Sri Lankan handloom manufacturer Selyn pioneers blockchain technology with the The London College of Fashion
The London College of Fashion (LCF), University of the Arts London (UAL) students recently presented their groundbreaking use of blockchain technology in a handloom craft showcase in collaboration with Selyn, Sri Lanka’s pioneer in fair trade handloom manufacture.
The launch event, held at the exclusive SOOK 42 South Molton Street in London, aimed to celebrate the immense potential of global crafts and the innovative role of future creatives.
The showcase featured a modern and stylish bag designed in a collaborative project between London College of Fashion and Selyn called the “Sandra” Clapping Bag. Over 25 LCF students were tasked with redefining the use and potential of handloom textiles to create a product that appeals to a global consumer with blockchain technology. The students were successful in creating a fully transparent and sustainable accessory, showcasing the future of ethical and sustainable fashion.
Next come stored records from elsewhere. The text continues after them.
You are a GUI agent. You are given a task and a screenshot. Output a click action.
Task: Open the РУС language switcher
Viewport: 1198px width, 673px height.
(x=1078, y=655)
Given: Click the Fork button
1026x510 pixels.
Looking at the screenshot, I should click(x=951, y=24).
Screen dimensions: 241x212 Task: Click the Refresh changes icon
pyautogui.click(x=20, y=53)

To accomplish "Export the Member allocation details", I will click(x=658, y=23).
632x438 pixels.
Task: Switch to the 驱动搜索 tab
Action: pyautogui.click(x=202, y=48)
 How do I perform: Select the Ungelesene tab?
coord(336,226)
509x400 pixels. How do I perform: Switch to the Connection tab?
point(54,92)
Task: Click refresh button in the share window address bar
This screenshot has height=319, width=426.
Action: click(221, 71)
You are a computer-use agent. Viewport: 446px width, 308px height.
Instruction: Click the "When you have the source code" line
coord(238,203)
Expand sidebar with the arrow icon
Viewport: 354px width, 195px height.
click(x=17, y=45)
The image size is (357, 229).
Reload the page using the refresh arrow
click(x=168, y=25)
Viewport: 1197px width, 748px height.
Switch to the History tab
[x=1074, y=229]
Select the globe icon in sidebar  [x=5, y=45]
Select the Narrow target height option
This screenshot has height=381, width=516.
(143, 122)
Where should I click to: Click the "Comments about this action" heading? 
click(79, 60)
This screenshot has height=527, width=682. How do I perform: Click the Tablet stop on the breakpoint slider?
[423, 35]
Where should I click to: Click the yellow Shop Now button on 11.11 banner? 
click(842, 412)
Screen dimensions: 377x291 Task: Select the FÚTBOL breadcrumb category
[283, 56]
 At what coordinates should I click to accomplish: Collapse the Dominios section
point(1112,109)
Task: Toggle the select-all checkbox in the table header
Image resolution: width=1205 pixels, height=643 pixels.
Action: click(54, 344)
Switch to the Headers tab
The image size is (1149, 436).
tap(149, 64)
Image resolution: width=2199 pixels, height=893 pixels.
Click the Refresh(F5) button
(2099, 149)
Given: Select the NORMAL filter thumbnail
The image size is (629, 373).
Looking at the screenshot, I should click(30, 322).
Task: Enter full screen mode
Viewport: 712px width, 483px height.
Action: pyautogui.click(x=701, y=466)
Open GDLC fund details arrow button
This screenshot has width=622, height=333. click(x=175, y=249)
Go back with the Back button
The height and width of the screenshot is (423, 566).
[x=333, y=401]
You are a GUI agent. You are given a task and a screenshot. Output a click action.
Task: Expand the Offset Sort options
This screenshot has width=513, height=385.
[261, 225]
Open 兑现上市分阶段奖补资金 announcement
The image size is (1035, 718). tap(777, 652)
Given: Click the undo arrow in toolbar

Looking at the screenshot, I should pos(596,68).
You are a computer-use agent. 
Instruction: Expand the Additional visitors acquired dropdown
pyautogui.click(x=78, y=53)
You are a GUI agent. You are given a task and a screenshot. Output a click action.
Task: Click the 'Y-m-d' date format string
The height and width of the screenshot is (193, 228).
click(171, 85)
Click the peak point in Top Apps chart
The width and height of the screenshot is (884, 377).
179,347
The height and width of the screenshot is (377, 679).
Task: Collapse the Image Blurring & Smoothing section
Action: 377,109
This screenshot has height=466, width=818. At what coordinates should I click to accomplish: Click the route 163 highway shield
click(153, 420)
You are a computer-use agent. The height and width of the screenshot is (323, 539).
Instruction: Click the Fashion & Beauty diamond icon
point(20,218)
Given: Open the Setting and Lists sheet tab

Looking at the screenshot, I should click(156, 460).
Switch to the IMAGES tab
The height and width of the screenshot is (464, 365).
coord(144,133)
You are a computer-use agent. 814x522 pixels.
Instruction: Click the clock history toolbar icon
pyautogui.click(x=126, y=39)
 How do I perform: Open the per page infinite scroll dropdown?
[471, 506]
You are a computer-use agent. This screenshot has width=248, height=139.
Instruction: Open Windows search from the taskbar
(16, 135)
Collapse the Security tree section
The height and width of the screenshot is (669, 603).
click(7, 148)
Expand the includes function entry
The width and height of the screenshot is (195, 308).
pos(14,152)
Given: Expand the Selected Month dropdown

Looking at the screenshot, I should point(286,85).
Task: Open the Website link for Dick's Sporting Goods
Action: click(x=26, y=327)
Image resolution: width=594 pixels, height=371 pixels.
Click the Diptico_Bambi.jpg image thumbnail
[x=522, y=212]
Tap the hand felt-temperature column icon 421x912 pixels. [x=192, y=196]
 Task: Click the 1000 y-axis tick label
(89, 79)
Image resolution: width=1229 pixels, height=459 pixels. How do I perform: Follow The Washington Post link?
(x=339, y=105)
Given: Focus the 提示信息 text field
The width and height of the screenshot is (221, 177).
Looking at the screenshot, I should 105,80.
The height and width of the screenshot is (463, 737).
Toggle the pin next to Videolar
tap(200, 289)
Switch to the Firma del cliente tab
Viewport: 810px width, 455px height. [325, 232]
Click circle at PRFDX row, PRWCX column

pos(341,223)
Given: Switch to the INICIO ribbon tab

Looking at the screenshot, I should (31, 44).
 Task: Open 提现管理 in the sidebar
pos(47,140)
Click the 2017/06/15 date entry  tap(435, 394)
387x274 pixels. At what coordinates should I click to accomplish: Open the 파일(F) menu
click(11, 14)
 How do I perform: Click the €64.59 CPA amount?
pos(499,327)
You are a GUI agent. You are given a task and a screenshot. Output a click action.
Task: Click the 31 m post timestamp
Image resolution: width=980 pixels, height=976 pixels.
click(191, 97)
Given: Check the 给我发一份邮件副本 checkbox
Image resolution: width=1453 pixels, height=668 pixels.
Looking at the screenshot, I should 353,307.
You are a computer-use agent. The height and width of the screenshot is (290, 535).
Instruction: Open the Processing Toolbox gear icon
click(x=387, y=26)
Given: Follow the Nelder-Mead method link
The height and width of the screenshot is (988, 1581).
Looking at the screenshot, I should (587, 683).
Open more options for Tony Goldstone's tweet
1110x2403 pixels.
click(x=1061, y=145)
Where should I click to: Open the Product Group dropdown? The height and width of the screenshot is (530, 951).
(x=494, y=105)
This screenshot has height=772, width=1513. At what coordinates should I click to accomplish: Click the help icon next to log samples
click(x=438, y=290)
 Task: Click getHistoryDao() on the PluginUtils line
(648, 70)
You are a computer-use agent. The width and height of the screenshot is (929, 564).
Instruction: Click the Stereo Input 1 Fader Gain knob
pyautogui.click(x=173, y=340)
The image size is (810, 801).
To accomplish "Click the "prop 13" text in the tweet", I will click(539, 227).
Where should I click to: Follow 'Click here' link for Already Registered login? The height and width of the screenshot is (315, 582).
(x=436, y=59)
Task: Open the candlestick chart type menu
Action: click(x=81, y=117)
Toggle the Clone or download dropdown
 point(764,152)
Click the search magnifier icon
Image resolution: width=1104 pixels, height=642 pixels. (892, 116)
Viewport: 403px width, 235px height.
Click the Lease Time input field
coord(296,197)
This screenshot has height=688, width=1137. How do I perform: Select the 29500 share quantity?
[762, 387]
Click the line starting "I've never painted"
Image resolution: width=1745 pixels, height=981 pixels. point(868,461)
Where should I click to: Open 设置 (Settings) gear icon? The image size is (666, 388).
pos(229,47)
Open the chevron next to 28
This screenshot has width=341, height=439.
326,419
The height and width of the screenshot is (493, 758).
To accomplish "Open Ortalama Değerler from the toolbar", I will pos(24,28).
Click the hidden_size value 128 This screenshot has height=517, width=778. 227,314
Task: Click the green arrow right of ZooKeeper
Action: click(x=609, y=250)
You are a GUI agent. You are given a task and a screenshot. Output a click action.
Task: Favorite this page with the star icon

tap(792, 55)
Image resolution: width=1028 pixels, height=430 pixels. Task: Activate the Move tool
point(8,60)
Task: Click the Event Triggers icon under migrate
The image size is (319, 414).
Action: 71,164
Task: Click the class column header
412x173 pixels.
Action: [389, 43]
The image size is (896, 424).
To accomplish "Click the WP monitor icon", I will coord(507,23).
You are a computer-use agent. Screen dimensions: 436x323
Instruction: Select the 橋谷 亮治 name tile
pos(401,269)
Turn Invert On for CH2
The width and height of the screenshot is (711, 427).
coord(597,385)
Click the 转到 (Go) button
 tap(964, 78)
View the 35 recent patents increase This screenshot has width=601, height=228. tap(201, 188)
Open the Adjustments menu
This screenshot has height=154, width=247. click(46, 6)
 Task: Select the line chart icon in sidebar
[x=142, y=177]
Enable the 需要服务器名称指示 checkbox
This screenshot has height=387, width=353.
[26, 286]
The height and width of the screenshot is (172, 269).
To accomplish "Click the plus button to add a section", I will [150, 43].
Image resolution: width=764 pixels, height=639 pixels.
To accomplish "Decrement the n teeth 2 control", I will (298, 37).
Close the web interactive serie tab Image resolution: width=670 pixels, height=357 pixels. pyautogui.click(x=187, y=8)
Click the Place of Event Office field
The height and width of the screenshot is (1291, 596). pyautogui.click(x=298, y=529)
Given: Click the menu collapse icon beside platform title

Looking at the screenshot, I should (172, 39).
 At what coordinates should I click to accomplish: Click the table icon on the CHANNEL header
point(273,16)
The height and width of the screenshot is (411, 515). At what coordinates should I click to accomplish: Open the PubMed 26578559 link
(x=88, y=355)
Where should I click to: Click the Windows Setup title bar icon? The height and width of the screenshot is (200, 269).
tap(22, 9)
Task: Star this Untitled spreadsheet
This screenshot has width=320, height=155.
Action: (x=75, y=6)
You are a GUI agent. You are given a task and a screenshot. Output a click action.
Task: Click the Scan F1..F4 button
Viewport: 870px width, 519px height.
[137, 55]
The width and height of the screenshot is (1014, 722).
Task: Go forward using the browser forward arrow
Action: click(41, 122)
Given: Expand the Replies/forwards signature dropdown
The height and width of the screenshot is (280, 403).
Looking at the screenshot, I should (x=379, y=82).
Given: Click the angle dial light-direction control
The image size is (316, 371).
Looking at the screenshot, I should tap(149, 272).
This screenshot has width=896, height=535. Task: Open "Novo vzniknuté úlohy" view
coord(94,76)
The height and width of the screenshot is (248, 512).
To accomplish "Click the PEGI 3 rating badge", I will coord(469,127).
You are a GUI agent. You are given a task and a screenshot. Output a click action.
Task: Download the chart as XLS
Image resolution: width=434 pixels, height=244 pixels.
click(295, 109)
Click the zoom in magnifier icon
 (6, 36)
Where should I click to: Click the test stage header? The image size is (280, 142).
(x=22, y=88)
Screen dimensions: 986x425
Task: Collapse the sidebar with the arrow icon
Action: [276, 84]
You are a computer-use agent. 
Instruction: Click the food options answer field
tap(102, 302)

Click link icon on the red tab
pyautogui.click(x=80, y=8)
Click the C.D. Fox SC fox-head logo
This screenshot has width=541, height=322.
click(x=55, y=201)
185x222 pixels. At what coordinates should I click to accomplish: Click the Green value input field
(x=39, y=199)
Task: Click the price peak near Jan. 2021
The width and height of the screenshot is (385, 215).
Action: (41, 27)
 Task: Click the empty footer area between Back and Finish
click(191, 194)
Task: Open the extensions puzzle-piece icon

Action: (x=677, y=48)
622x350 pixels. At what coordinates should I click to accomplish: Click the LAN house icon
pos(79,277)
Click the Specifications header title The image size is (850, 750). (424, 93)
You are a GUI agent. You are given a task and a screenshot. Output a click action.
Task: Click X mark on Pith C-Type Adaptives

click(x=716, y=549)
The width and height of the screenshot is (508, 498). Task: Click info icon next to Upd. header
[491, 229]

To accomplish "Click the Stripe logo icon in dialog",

Dr Emmanuel Sirimal Silva, Interim Director Fashion Business Research at London College of Fashion, UAL, stated, “Such unique and collaborative experiences are core to the development of our students; it allows them to challenge the industry and prove that better ways to create and manufacture are possible.”
The partnership between UAL, Selyn, and PaperTale Sweden is a “first” on multiple levels. “A first for LCF/UAL to engage directly with the value chain and blockchain technology, a first for Sri Lanka and the handloom sector to collaborate directly with these talented students, and a first for a model of equal partnership and collaboration – a way forward to rewrite how we work between the global North and South,” said Selyna Peiris, Selyn Director.
The exhibition showcased unique and exclusive textiles ideal for home, lifestyle, and fashion products for the conscious creative. All textiles were organic, fair trade, vegan, and cruelty-free, handmade by local artisans supporting and inspiring communities around Sri Lanka.
Visitors to the launch event were able to scan an NFC tag to see the impact and transparency of the production process, including the fibre and dyeing process, the artisan who wove the textiles, and the impact on communities and the environment. This initiative was made possible through the partnership with PaperTale, a blockchain technology company that maximizes transparency and traceability in the production process.